REQUIREMENT -> Each entry is to be retyped exactly as it stands.

* * *

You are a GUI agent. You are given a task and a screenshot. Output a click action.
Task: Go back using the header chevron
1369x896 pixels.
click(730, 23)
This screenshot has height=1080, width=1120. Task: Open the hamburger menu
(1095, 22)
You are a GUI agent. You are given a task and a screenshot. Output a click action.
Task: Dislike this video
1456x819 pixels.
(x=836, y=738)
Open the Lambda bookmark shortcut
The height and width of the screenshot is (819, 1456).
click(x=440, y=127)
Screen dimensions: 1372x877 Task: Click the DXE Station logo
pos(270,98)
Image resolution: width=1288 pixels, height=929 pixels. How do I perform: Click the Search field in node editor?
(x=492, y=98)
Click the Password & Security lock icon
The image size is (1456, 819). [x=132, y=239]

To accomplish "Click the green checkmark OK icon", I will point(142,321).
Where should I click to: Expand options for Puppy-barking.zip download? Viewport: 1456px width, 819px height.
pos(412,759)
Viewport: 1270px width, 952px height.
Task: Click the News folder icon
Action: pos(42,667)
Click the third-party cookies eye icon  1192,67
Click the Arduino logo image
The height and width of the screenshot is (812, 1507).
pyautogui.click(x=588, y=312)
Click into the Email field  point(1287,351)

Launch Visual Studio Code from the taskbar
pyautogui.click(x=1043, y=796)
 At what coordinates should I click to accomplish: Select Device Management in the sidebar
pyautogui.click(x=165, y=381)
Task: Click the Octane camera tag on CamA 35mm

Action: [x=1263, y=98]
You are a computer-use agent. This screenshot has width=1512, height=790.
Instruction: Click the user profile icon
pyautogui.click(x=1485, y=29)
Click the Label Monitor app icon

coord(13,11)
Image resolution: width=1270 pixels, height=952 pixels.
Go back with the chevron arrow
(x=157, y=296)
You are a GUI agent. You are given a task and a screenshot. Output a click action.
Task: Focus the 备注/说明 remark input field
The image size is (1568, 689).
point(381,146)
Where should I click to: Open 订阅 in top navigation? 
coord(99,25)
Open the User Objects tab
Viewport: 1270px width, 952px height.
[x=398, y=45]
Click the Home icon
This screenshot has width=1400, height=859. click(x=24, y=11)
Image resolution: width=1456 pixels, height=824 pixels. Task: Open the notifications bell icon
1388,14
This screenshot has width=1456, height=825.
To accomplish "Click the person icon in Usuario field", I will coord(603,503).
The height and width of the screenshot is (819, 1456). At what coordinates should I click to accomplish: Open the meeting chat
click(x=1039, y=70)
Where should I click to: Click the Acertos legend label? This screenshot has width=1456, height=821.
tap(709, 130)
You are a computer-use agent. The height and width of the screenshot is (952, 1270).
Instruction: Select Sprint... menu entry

* * *

SOLUTION FOR THIS TASK ->
You are a GUI agent. You are given a task and a screenshot. Output a click action.
Task: Go back using the header chevron
1369x896 pixels.
click(730, 23)
This screenshot has height=1080, width=1120. Task: Open the hamburger menu
(1095, 22)
You are a GUI agent. You are given a task and a screenshot. Output a click action.
Task: Dislike this video
1456x819 pixels.
(x=836, y=738)
Open the Lambda bookmark shortcut
The height and width of the screenshot is (819, 1456).
click(x=440, y=127)
Screen dimensions: 1372x877 Task: Click the DXE Station logo
pos(270,98)
Image resolution: width=1288 pixels, height=929 pixels. How do I perform: Click the Search field in node editor?
(x=492, y=98)
Click the Password & Security lock icon
The image size is (1456, 819). [x=132, y=239]

To accomplish "Click the green checkmark OK icon", I will point(142,321).
Where should I click to: Expand options for Puppy-barking.zip download? Viewport: 1456px width, 819px height.
pos(412,759)
Viewport: 1270px width, 952px height.
Task: Click the News folder icon
Action: pos(42,667)
Click the third-party cookies eye icon  1192,67
Click the Arduino logo image
The height and width of the screenshot is (812, 1507).
pyautogui.click(x=588, y=312)
Click into the Email field  point(1287,351)

Launch Visual Studio Code from the taskbar
pyautogui.click(x=1043, y=796)
 At what coordinates should I click to accomplish: Select Device Management in the sidebar
pyautogui.click(x=165, y=381)
Task: Click the Octane camera tag on CamA 35mm

Action: [x=1263, y=98]
You are a computer-use agent. This screenshot has width=1512, height=790.
Instruction: Click the user profile icon
pyautogui.click(x=1485, y=29)
Click the Label Monitor app icon

coord(13,11)
Image resolution: width=1270 pixels, height=952 pixels.
Go back with the chevron arrow
(x=157, y=296)
You are a GUI agent. You are given a task and a screenshot. Output a click action.
Task: Focus the 备注/说明 remark input field
The image size is (1568, 689).
point(381,146)
Where should I click to: Open 订阅 in top navigation? 
coord(99,25)
Open the User Objects tab
Viewport: 1270px width, 952px height.
[x=398, y=45]
Click the Home icon
This screenshot has width=1400, height=859. click(x=24, y=11)
Image resolution: width=1456 pixels, height=824 pixels. Task: Open the notifications bell icon
1388,14
This screenshot has width=1456, height=825.
To accomplish "Click the person icon in Usuario field", I will coord(603,503).
The height and width of the screenshot is (819, 1456). At what coordinates should I click to accomplish: Open the meeting chat
click(x=1039, y=70)
Where should I click to: Click the Acertos legend label? This screenshot has width=1456, height=821.
tap(709, 130)
You are a computer-use agent. The height and width of the screenshot is (952, 1270).
Instruction: Select Sprint... menu entry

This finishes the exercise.